From: Dmitrii Manin
Subject: assoc or binary search?
Date: 
Message-ID: <MANIN.95Sep19170953@pendragon.rockefeller.edu>
Hi,

I have a big alist, consisting of thousands of elements, with cars
being strings and cdrs further lists (not so big). It is sorted
alphabetically according to cars. My question is: in emacs lisp,
what is more efficient -- built-in `assoc' or a binary search
implemented in elisp? 

Basically, this amounts to whether assoc implements any smart
strategies or fast assembler/C code, or is it equivalent to a simple
consequential lookup written in lisp?

Thanks for any hint


--
- M

This is a custom comp.lang.lisp-specific signature

From: Erik Naggum
Subject: Re: assoc or binary search?
Date: 
Message-ID: <19950920T005924Z@naggum.no>
[Dmitrii Manin]

|   I have a big alist, consisting of thousands of elements, with cars
|   being strings and cdrs further lists (not so big).  It is sorted
|   alphabetically according to cars.  My question is: in emacs lisp, what
|   is more efficient -- built-in `assoc' or a binary search implemented in
|   elisp?

the builtin `assoc' will be faster, because a binary search on a list is a
horribly inefficient proposal.

|   Basically, this amounts to whether assoc implements any smart
|   strategies or fast assembler/C code, or is it equivalent to a simple
|   consequential lookup written in lisp?

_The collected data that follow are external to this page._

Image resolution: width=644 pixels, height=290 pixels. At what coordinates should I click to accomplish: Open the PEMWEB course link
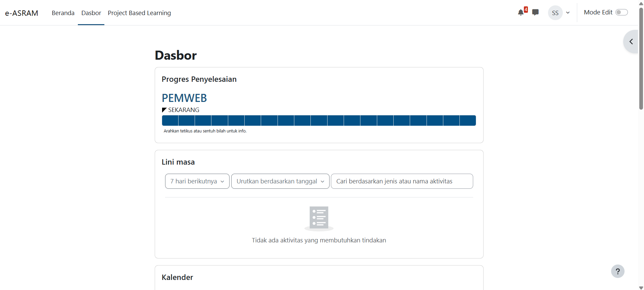[184, 98]
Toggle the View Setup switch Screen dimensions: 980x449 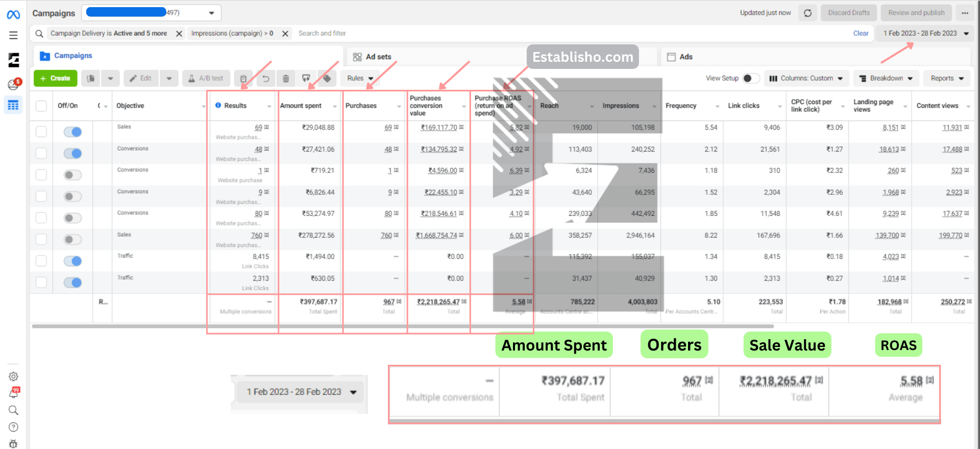(750, 78)
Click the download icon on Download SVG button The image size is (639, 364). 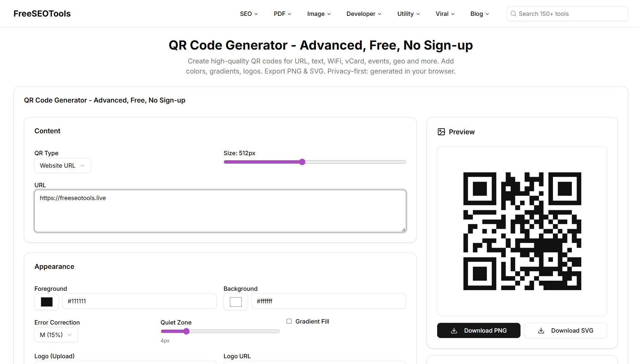point(541,331)
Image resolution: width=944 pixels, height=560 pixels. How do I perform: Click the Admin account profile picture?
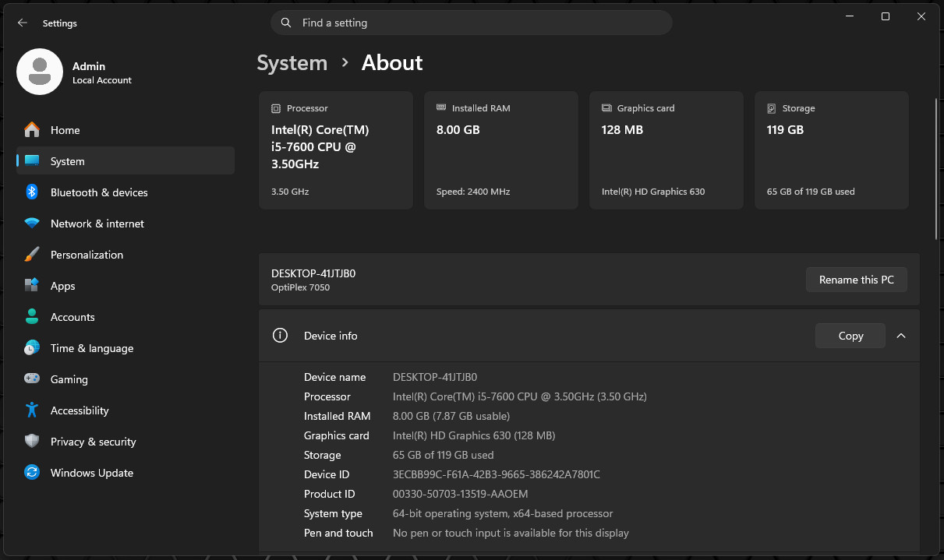pos(40,72)
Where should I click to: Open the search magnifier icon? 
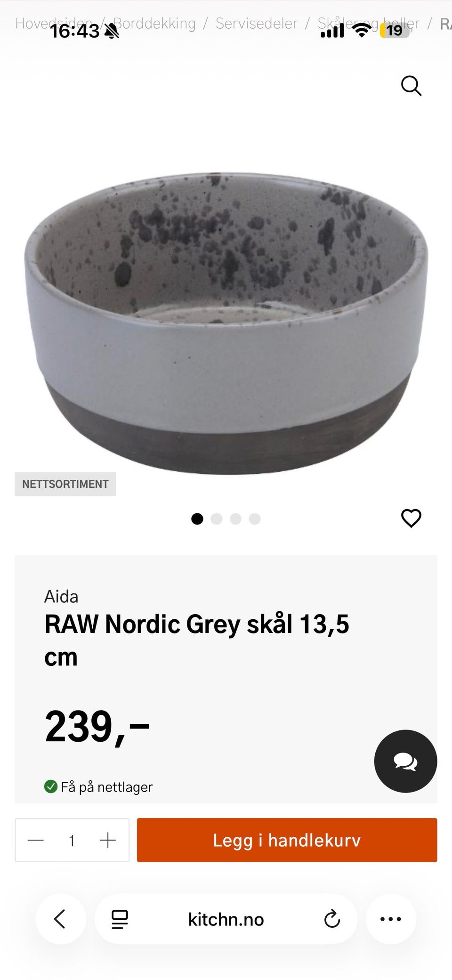(x=411, y=86)
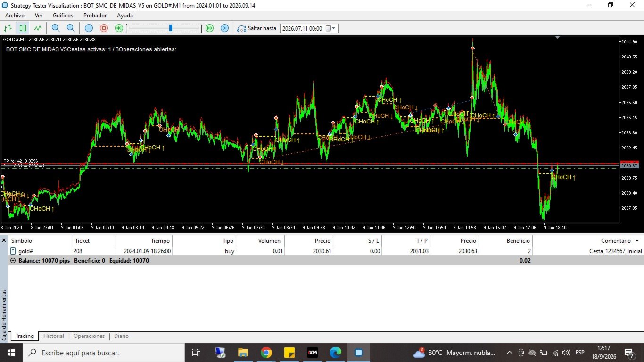Switch to line chart display
Viewport: 644px width, 362px height.
[x=38, y=28]
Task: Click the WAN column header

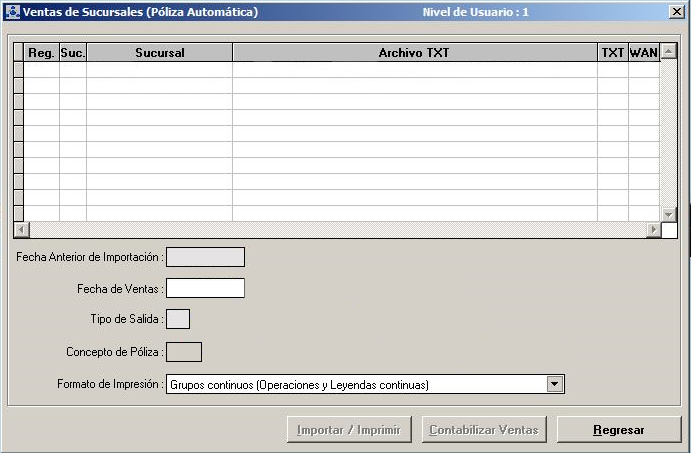Action: click(x=643, y=52)
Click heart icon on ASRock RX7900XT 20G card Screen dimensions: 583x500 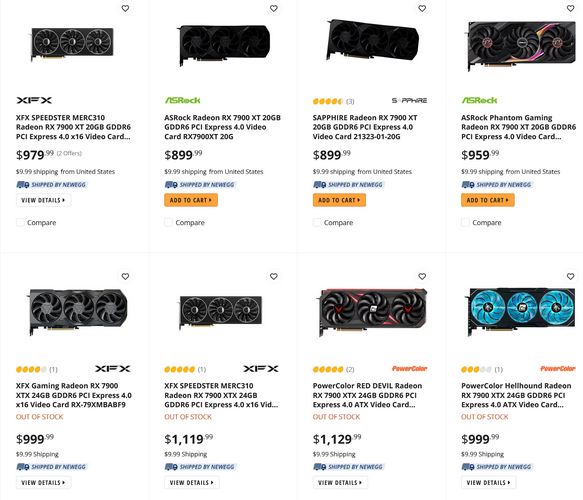pos(274,8)
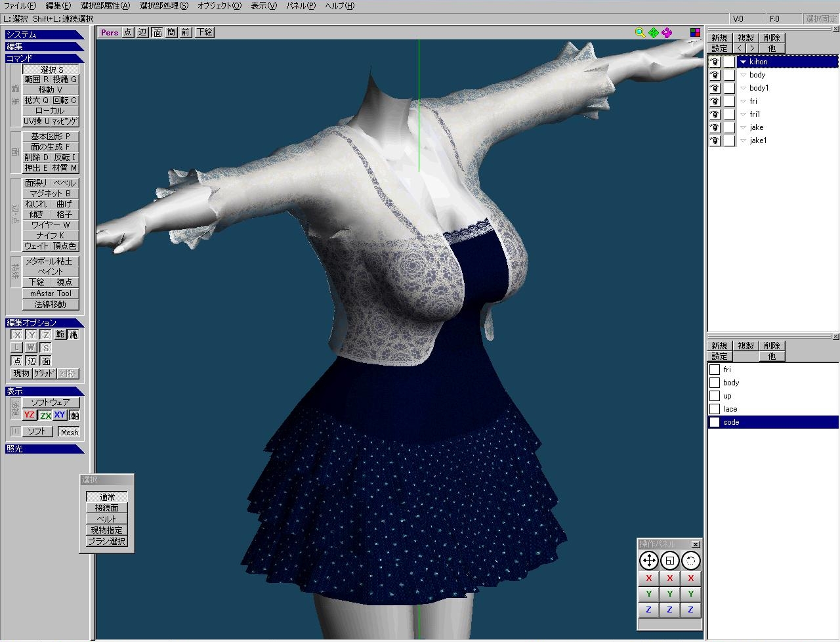
Task: Toggle the lock box beside fri1 object
Action: coord(729,114)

Emacs Lisp actually has a sort of hash table, but it only works on symbols,
and is not really space-efficient; it's the obarray.  since you have
strings for keys, this is probably going to win big.

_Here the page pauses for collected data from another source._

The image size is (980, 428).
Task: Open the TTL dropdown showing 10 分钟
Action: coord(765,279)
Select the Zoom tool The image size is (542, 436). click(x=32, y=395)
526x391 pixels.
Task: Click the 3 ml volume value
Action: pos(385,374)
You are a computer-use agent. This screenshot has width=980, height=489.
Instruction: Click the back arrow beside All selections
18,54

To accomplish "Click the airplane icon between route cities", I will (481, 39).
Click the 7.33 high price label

here's a tiny hash-table package (fresh from my keyboard):

;;; hash-table.el --- hash-table support functions

;; Copyright 1995 Free Software Foundation, Inc.

;; Author: Erik Naggum <····@naggum.no>

;; This code is not part of GNU Emacs (yet).

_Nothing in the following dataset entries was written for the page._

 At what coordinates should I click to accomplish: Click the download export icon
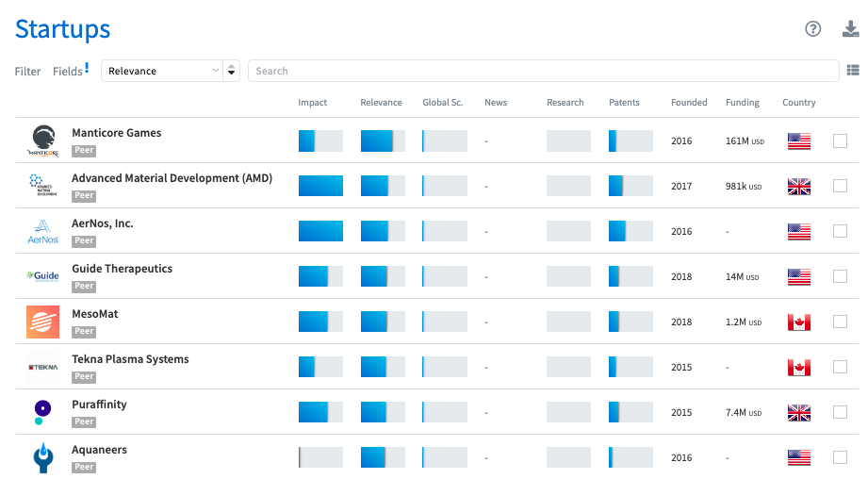tap(850, 29)
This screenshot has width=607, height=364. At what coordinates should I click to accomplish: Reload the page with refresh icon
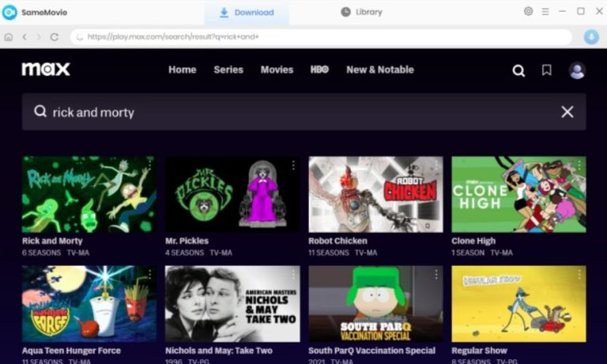[55, 37]
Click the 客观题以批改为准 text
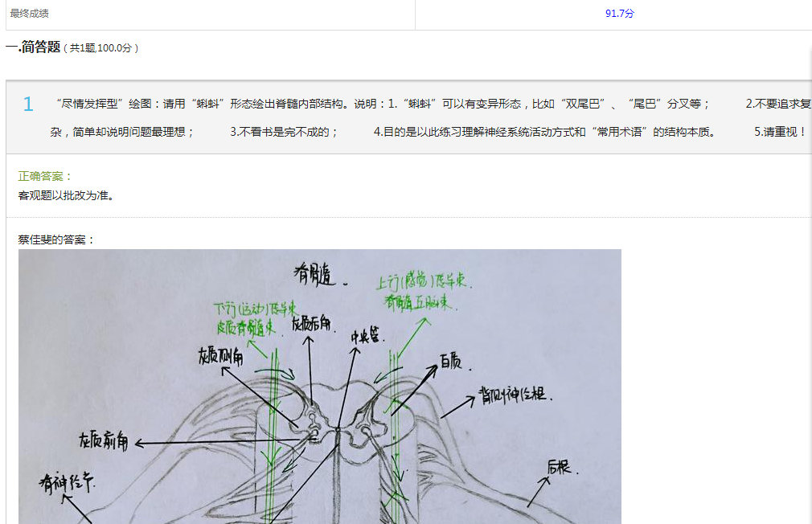Screen dimensions: 812x524 66,195
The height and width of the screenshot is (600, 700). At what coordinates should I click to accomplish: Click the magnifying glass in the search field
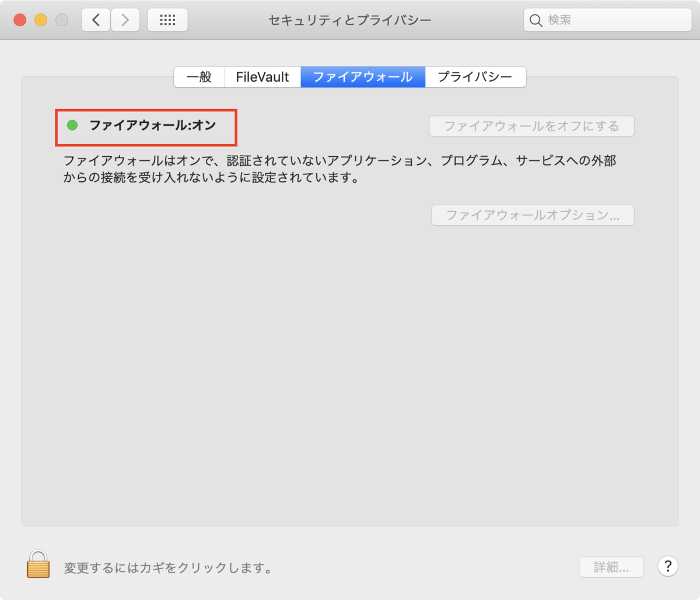[x=536, y=20]
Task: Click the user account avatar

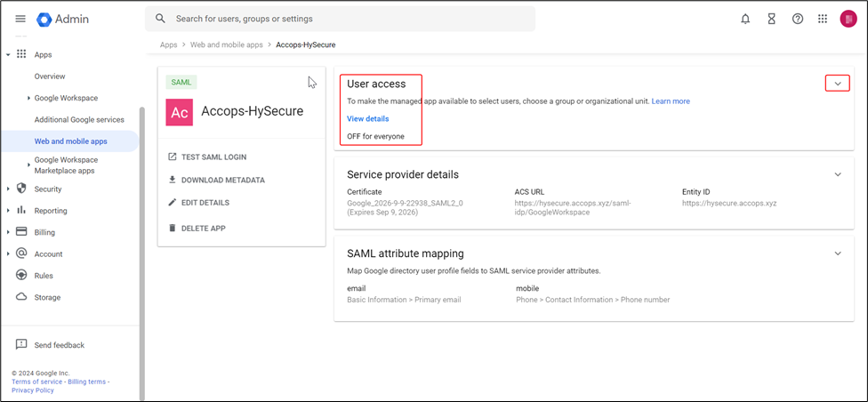Action: (x=848, y=19)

;; This code is free software; you can redistribute it and/or modify it
;; under the terms of the GNU General Public License as published by the
;; Free Software Foundation; either version 2, or (at your option) any
;; later version.

;; This code is distributed in the hope that it will be useful, but WITHOUT
;; ANY WARRANTY; without even the implied warranty of MERCHANTABILITY or
;; FITNESS FOR A PARTICULAR PURPOSE.  See the GNU General Public License
;; for more details.

;; You should have received a copy of the GNU General Public License along
;; with GNU Emacs, for which this code is intended; see the file COPYING.
;; If not, write to the Free Software Foundation, 59 Temple Place, Suite
;; 330, Boston, MA 02111-1307, USA.

;;; Commentary:

;; Using obarrays, provide a rudimentary hash-table mechanism.
;; Requires Emacs 19.29 or higher.

;;; Code:

(defun make-hash-table (&optional size)
  "Make a hash table of with SIZE slots.
SIZE should be prime for best effect."
  (make-vector (or size 101) 0))

(defun gethash (key hash-table &optional default)
  "Return value associated with KEY in HASH-TABLE."
  (let* ((hash-key (if (stringp key) key (prin1-to-string key)))
	 (symbol (intern-soft hash-key hash-table)))
    (or (symbol-value symbol) default)))

(defun sethash (key hash-table value)
  "Set the value associated with KEY in HASH-TABLE to VALUE."
  (let* ((hash-key (if (stringp key) key (prin1-to-string key)))
	 (symbol (intern hash-key hash-table)))
    (set symbol value)))

(defun remhash (key hash-table)
  "Remove the entry associated with KEY in HASH-TABLE."
  (let* ((hash-key (if (stringp key) key (prin1-to-string key))))
    (unintern hash-key hash-table)))

(defun maphash (function hash-table)
  "Call FUNCTION on every (key value) pair in HASH-TABLE.
Note: all keys are strings in this implementation."
  (mapatoms `(lambda (sym)
	       (funcall ,function (symbol-name sym) (symbol-value sym)))
	    hash-table))

(defun clrhash (hash-table)
  "Removes all entries in HASH-TABLE."
  (mapatoms `(lambda (sym)
	       (unintern sym ,hash-table))
	    hash-table)
  hash-table)

(defsetf gethash sethash)

;;; hash-table.el ends here

hash-tables afford nearly constant-time access, while an alist gives access
times proportional to the length of the list.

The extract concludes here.